Carmo Machado escreve sobre um dos mais difíceis dilemas que enfrenta a escola pública, universal e obrigatória, em Portugal e em todo o mundo: as retenções. Devem os alunos que não alcançaram um nível satisfatório de aprendizagens transitar de ano?
A resposta, como sabemos, tem-se modificado ao longo do tempo. Se tradicionalmente era impensável a transição ao nível seguinte sem ter apreendido devidamente o anterior, ao longo das últimas décadas foram-se somando múltiplos e poderosos argumentos contra o recurso sistemático à retenção. Tem-se demonstrado, nomeadamente, que a generalidade dos alunos retidos não se tornam melhores alunos pelo facto de repetirem um ou mais anos. Pelo contrário, ficar para trás pode mesmo ter um efeito desmotivador, levando o aluno retido a convencer-se de que “não dá para os estudos” e a desinvestir precocemente da escola.
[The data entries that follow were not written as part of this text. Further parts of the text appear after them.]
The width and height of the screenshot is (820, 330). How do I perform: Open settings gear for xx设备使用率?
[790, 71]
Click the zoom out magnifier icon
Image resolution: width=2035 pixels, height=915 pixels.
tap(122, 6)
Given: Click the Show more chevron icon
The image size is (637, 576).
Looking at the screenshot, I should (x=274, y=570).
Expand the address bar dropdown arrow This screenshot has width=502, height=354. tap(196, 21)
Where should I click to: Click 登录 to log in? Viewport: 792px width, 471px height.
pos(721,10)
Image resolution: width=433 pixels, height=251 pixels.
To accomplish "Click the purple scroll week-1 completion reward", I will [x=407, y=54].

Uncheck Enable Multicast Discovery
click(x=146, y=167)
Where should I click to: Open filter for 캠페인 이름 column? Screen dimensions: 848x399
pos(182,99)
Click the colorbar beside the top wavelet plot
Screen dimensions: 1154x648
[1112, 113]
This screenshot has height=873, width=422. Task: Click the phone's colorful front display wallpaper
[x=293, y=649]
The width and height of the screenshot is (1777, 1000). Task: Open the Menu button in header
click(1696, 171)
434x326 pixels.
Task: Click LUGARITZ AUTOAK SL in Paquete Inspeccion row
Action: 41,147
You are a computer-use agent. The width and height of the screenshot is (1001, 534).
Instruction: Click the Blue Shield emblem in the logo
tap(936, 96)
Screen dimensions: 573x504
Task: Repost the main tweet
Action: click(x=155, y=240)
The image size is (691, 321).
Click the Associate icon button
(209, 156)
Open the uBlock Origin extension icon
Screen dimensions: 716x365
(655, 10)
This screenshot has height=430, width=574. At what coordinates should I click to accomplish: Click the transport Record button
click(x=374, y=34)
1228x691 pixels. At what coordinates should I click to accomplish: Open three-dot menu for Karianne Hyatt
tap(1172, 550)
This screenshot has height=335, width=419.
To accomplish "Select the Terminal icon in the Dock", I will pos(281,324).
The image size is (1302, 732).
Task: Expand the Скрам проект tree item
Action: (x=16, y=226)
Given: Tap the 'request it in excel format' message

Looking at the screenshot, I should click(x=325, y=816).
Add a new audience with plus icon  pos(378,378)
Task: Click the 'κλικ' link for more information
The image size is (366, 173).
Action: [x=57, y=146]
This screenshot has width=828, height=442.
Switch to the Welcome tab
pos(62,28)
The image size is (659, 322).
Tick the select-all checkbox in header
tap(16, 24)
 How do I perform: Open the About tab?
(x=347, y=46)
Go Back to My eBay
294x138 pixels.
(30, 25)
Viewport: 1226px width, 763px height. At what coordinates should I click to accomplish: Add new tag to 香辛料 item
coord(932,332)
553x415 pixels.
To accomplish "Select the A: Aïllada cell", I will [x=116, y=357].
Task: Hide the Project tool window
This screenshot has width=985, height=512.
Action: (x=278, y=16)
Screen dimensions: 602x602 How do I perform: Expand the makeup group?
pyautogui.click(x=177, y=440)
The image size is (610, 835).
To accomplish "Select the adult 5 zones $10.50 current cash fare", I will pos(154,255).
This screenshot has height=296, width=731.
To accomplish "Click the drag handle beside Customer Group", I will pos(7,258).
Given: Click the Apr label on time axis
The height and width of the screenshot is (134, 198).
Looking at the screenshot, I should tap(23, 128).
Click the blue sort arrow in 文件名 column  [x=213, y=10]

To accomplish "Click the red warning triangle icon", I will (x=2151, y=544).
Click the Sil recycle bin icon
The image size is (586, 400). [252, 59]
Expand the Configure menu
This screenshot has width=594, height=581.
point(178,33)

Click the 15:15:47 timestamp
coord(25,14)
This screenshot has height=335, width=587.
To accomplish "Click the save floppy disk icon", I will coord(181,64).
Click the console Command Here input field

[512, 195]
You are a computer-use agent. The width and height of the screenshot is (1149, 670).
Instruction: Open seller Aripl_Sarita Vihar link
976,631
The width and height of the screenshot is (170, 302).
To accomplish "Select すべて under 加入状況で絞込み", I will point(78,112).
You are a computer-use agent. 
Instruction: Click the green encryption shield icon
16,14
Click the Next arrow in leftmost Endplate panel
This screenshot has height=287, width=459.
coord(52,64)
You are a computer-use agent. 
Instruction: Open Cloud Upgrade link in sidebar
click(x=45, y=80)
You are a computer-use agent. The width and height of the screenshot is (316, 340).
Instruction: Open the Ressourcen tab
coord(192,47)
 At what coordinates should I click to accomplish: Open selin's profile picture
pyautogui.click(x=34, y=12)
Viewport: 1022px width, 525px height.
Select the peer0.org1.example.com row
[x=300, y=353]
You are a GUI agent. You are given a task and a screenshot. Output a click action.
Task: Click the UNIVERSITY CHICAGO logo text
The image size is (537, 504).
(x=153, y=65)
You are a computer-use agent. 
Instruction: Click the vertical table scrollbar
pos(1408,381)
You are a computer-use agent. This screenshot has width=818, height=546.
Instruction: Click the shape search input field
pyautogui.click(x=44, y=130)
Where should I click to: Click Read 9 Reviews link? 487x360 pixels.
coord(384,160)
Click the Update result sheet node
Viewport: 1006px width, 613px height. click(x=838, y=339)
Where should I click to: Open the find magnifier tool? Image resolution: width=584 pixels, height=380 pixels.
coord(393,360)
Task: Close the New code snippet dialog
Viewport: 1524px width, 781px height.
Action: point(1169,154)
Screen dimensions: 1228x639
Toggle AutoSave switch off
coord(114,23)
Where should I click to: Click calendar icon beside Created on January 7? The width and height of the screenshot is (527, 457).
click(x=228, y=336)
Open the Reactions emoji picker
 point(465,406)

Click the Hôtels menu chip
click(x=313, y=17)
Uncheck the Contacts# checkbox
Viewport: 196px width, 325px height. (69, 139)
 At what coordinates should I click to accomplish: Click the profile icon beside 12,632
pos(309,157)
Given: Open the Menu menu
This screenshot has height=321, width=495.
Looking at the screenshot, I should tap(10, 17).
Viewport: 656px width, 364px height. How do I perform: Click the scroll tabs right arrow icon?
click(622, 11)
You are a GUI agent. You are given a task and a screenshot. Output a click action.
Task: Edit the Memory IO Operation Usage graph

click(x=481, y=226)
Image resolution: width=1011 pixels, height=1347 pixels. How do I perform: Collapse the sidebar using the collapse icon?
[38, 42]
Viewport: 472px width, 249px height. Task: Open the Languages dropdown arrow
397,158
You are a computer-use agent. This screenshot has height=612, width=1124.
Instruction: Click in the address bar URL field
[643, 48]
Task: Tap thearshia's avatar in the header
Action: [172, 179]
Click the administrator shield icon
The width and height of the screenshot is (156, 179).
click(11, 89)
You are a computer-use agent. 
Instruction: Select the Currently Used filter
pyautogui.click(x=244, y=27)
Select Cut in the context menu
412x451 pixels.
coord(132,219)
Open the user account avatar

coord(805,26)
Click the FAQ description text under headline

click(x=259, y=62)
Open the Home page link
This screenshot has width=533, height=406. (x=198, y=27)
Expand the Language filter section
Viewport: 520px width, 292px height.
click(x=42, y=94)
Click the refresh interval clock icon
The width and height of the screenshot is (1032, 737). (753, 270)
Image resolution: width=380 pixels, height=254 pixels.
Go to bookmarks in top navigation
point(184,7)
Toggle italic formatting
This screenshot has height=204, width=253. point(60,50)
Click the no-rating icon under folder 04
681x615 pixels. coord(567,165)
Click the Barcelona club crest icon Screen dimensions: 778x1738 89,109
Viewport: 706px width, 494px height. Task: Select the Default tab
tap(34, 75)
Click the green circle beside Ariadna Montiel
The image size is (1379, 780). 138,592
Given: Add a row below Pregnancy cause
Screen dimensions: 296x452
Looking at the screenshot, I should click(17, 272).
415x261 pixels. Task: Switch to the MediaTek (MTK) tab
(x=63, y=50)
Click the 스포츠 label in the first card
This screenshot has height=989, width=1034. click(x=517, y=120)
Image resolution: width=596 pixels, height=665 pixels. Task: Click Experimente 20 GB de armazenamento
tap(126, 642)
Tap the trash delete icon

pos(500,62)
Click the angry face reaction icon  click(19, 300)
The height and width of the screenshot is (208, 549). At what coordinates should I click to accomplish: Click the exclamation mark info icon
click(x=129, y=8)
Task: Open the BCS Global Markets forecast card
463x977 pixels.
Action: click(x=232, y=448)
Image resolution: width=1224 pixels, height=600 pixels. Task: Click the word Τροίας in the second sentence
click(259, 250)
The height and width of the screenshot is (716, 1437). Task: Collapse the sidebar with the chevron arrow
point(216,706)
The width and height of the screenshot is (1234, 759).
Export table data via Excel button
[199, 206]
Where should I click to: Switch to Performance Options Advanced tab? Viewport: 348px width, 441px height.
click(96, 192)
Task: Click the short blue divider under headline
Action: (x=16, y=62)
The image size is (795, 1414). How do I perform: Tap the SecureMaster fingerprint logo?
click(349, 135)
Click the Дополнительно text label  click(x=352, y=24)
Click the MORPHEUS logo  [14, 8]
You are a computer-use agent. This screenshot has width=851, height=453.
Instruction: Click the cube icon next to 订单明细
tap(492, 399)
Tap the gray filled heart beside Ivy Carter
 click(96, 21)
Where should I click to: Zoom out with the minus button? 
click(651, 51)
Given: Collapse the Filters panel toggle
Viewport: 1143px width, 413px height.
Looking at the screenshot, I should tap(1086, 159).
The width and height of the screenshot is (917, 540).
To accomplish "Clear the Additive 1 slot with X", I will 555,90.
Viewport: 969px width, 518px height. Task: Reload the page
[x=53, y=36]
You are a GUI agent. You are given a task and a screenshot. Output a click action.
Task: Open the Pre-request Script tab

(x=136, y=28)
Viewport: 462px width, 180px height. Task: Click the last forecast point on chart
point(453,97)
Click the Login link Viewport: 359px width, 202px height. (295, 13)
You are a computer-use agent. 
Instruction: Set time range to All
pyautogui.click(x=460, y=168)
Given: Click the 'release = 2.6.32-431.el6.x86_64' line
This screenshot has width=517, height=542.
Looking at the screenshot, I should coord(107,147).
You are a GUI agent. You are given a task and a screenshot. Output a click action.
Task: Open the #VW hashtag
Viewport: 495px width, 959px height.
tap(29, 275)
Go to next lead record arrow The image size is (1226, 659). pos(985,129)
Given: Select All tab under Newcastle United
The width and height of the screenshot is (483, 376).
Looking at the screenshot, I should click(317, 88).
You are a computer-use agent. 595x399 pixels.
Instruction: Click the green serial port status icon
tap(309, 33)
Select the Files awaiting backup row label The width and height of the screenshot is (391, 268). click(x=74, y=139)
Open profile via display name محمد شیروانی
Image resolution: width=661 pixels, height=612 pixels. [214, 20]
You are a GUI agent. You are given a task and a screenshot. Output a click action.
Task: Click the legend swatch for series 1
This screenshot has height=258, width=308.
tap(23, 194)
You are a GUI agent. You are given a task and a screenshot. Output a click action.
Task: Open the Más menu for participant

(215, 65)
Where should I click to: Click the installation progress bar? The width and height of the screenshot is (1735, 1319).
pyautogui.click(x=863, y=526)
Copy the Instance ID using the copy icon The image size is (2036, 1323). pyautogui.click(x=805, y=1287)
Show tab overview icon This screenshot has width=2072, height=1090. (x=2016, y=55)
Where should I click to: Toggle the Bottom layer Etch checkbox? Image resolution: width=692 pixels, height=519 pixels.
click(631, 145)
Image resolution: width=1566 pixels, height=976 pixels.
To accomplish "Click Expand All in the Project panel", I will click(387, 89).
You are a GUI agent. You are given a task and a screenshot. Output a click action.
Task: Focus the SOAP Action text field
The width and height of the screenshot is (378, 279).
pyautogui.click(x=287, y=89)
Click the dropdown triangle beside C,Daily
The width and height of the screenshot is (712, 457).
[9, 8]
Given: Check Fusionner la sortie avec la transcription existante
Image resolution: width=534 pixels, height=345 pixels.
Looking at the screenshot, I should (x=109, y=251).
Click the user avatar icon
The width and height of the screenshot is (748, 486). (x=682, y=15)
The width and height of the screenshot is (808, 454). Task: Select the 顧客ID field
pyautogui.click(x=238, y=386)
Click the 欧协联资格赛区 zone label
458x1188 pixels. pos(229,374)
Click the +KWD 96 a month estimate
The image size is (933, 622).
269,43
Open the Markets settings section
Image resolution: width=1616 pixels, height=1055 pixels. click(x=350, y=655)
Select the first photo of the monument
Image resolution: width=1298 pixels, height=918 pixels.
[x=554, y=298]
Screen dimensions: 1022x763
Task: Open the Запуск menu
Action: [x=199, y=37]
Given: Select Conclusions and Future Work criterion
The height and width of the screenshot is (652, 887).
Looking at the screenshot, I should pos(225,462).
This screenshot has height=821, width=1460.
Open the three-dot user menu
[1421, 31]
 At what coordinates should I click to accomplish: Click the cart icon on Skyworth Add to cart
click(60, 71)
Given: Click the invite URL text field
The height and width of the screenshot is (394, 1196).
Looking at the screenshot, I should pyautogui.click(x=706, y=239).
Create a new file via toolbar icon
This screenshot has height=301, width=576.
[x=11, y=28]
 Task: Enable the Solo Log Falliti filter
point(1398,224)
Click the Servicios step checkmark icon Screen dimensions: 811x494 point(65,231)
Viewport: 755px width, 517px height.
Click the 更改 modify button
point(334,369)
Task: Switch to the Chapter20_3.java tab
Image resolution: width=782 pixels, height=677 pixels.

Na crónica da nossa colega há duas situações distintas que se interpenetram: a falta de aproveitamento devido a dificuldades de aprendizagem e a indisciplina. Em relação a esta última sempre advoguei uma tolerância muito próxima do zero, e não me parece que um aluno que reiteradamente ofende professores e colegas, que perturba as aulas ou o ambiente escolar deva ter quaisquer tipo de benesses ou recompensas enquanto não alterar o seu comportamento. Mas aqui também devemos questionar uma ideia profundamente enraizada que vê na transição de ano uma “recompensa” que a escola reserva aos alunos bons ou medianos, mas recusa aos “maus”. Será mesmo assim? Em muitos sistemas educativos, e no nosso, pelo menos teoricamente, também, a retenção é uma medida “excepcional” e a transição faz parte da ordem normal das coisas, não é um presente que se recusa aos maus alunos. E vamos ser claros na questão da indisciplina: o Estatuto do Aluno prevê diversas medidas correctivas e sancionatórias, a aplicar consoante a gravidade das acções, e não me consta que perder o ano seja uma delas. Mais: se há alunos que, pelos comportamentos ofensivos, violentos até, que assumem, colocam em risco a segurança de professores e colegas e o direito destes à Educação, então deveriam ser encaminhados para outras instituições que não a escola regular. Duvido que um aluno disruptivo, violento ou perturbador, por perder o ano e ser colocado numa nova turma, com colegas mais novos, vá melhorar o seu comportamento no ano seguinte.
Já os problemas de aprendizagem constituem uma matéria de natureza mais complexa: podem dever-se a uma multiplicidade de factores e implicam uma análise individualizada que não se compagina com critérios de “passa tudo” ou “chumbam todos”. Nos anos intermédios de ciclo, que é o que aqui se encontra em causa, a questão fundamental é: as dificuldades do aluno são graves e insuperáveis no ano seguinte? Ou poderá, com medidas de apoio e maior empenho da sua parte, ultrapassá-las? Só o colectivo de professores, em conselho de turma, poderá avaliar. O que me parece é que é tão insensato promover passagens automáticas de todos os alunos, o que algumas escolas estarão a fazer, como querer regressar a um passado ainda recente em que se reprovava a eito, e os maus alunos iam coleccionando “chumbos” até abandonarem a escola.